Pixel coordinate grounding data
============

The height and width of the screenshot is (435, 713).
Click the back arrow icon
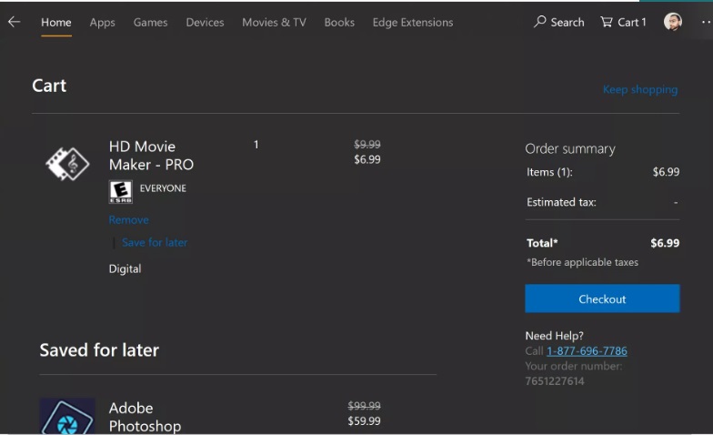click(x=14, y=22)
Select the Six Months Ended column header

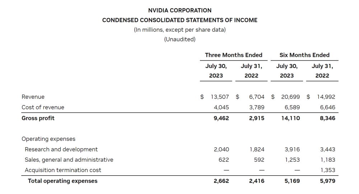click(304, 55)
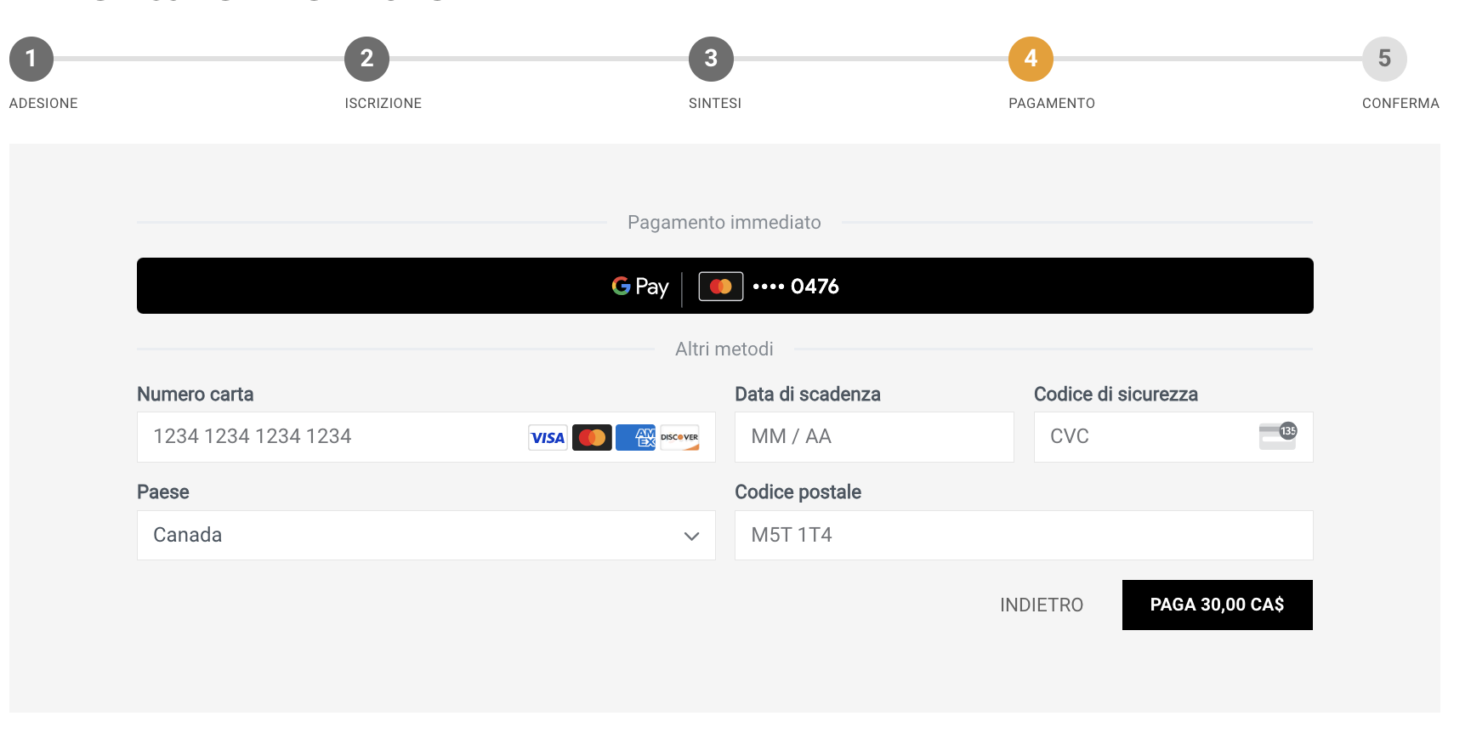Click the Codice postale field
1471x750 pixels.
pyautogui.click(x=1023, y=535)

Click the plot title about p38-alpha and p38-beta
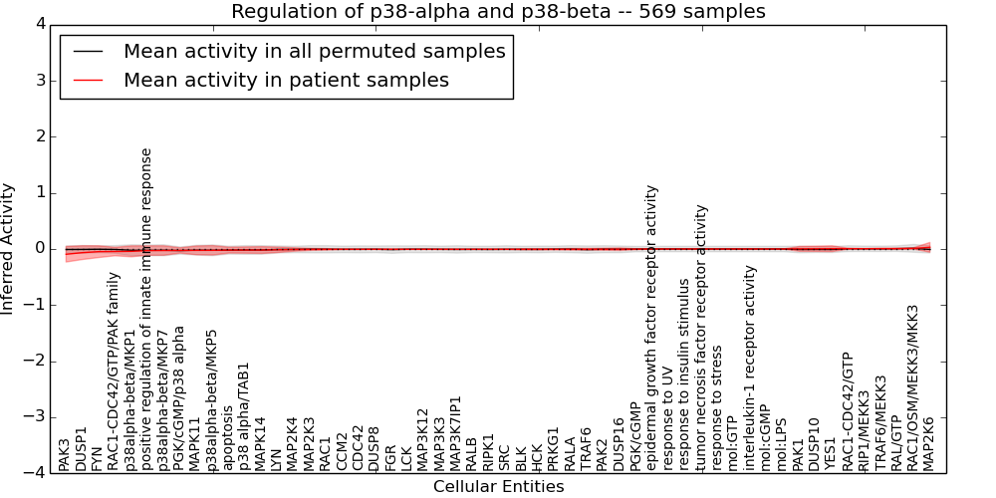tap(498, 12)
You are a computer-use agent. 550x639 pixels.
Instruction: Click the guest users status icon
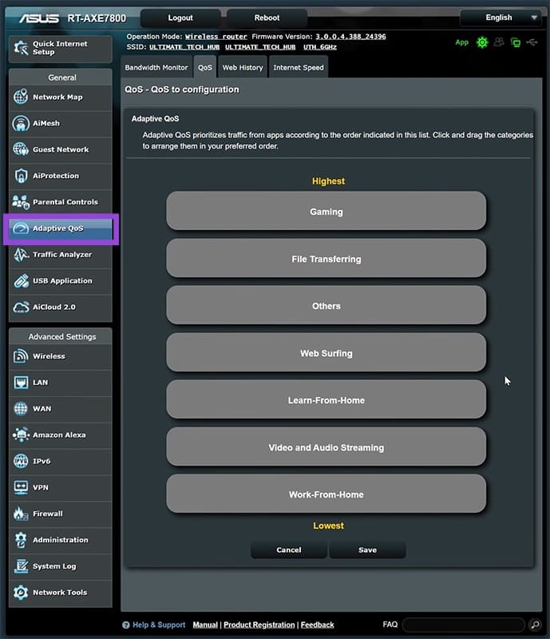point(500,42)
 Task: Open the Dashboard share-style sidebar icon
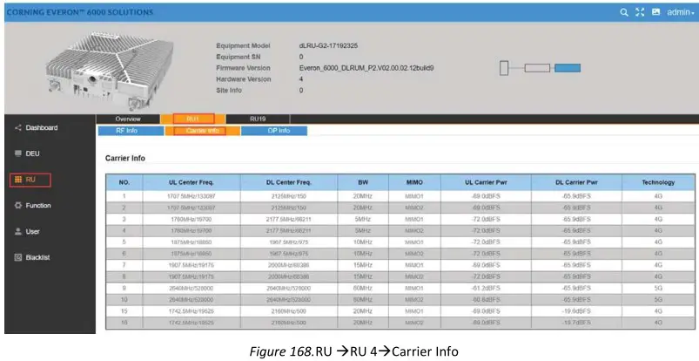tap(17, 128)
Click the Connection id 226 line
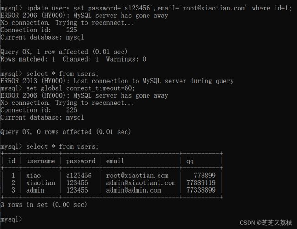This screenshot has width=297, height=229. click(x=39, y=110)
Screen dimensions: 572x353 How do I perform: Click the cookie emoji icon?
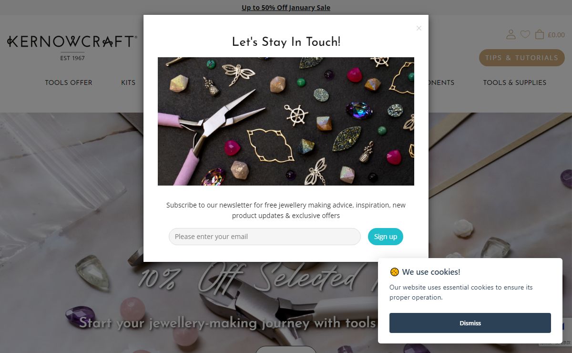click(x=394, y=272)

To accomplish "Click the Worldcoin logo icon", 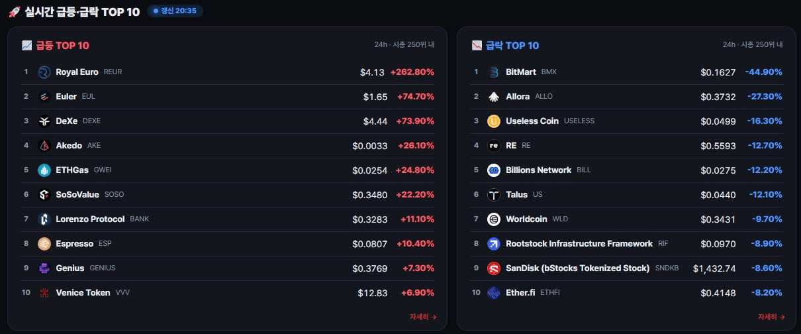I will pos(494,219).
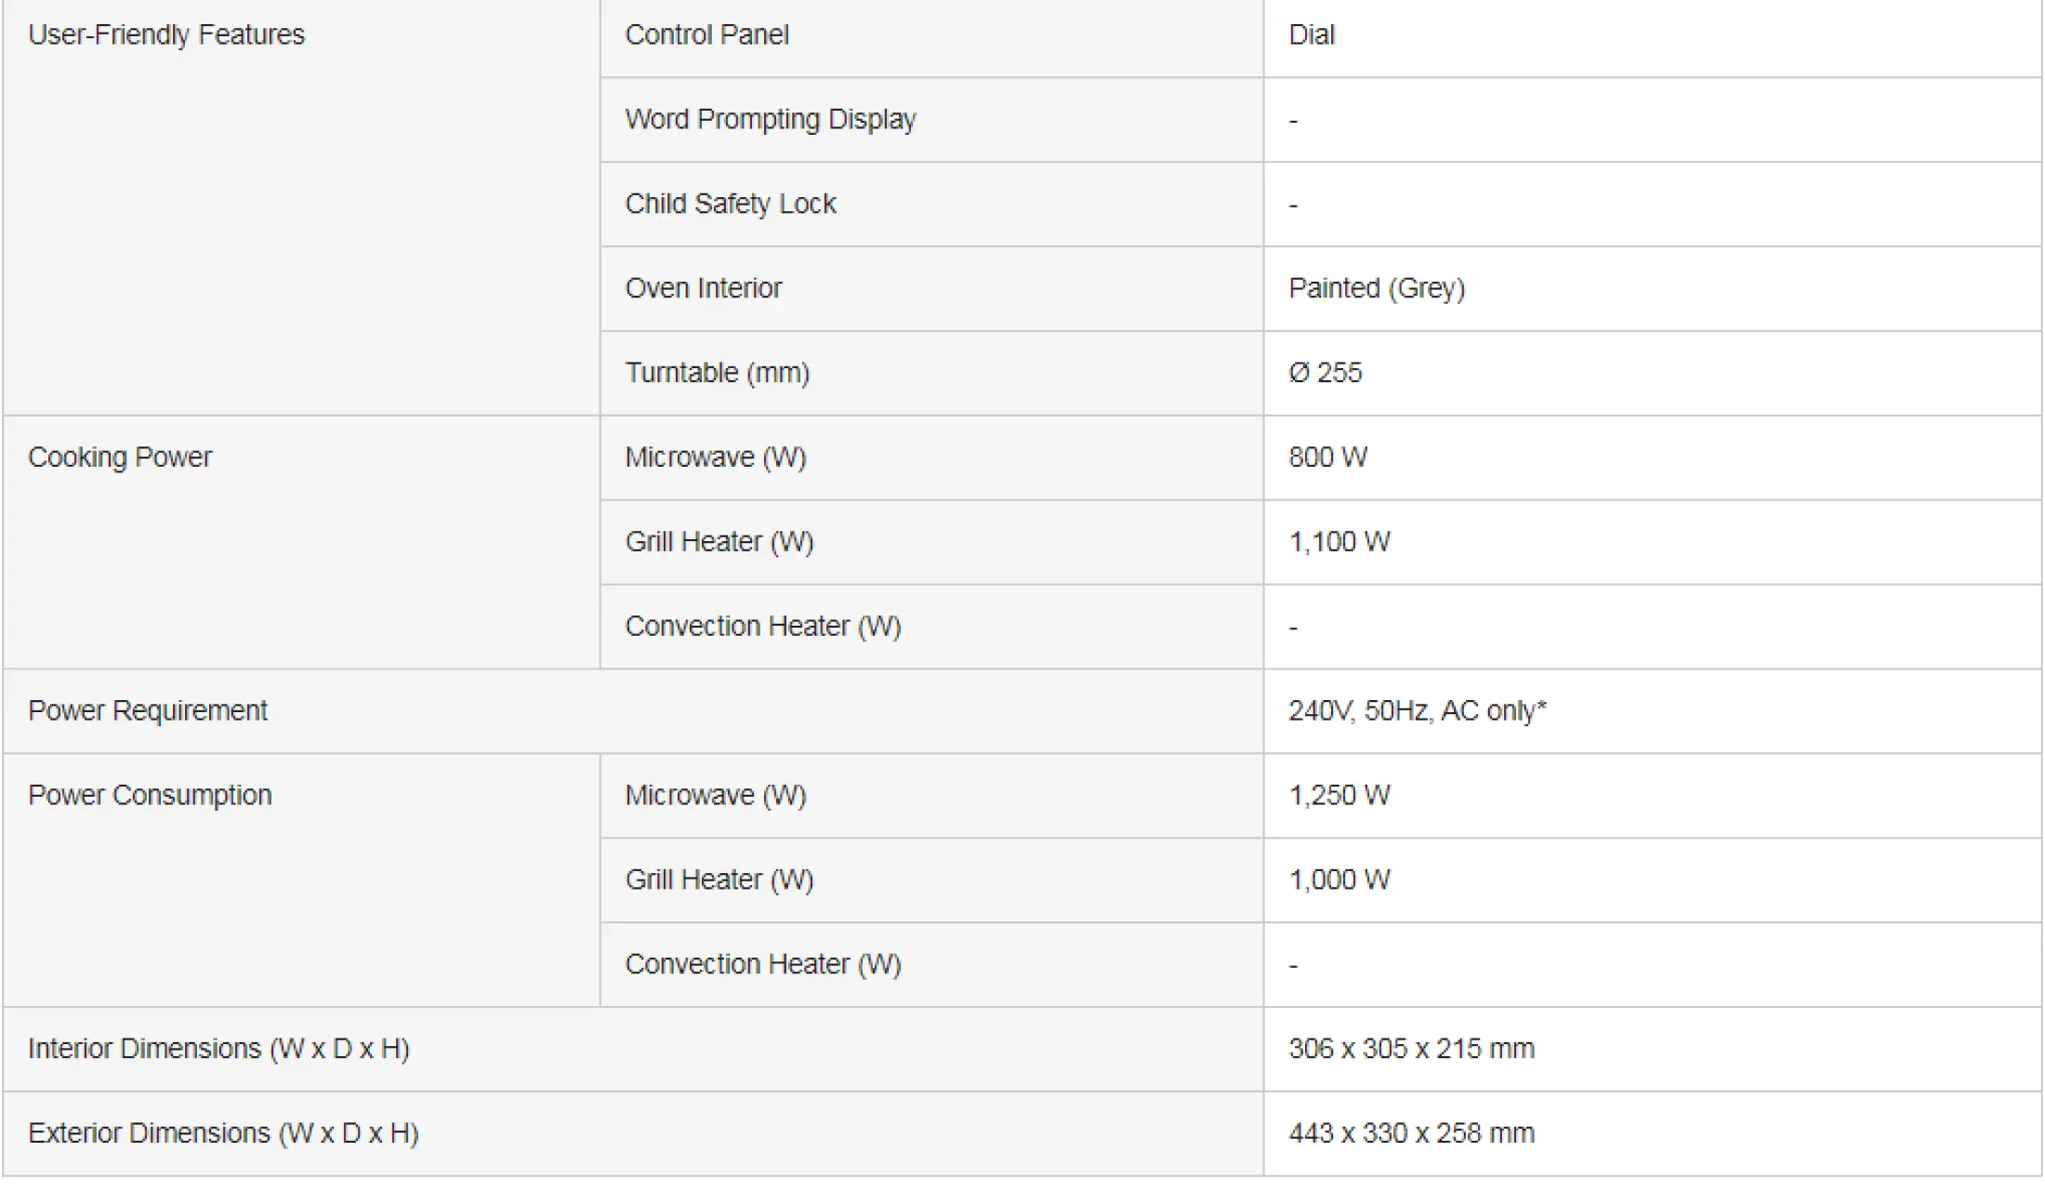Click the 240V, 50Hz, AC only value
This screenshot has width=2045, height=1191.
coord(1418,710)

============

■ **Exercise**
Begin at the top of the records above and retype each line exactly until the line containing "You are a computer-use agent. 550x639 pixels.", which is included. Skip all pictures.

■ **Your response**
The height and width of the screenshot is (435, 713).
Click the back arrow icon
click(x=14, y=22)
Select the Six Months Ended column header

click(304, 55)
Click the Codice postale field
1471x750 pixels.
pyautogui.click(x=1023, y=535)

Click the plot title about p38-alpha and p38-beta
tap(498, 12)
You are a computer-use agent. 550x639 pixels.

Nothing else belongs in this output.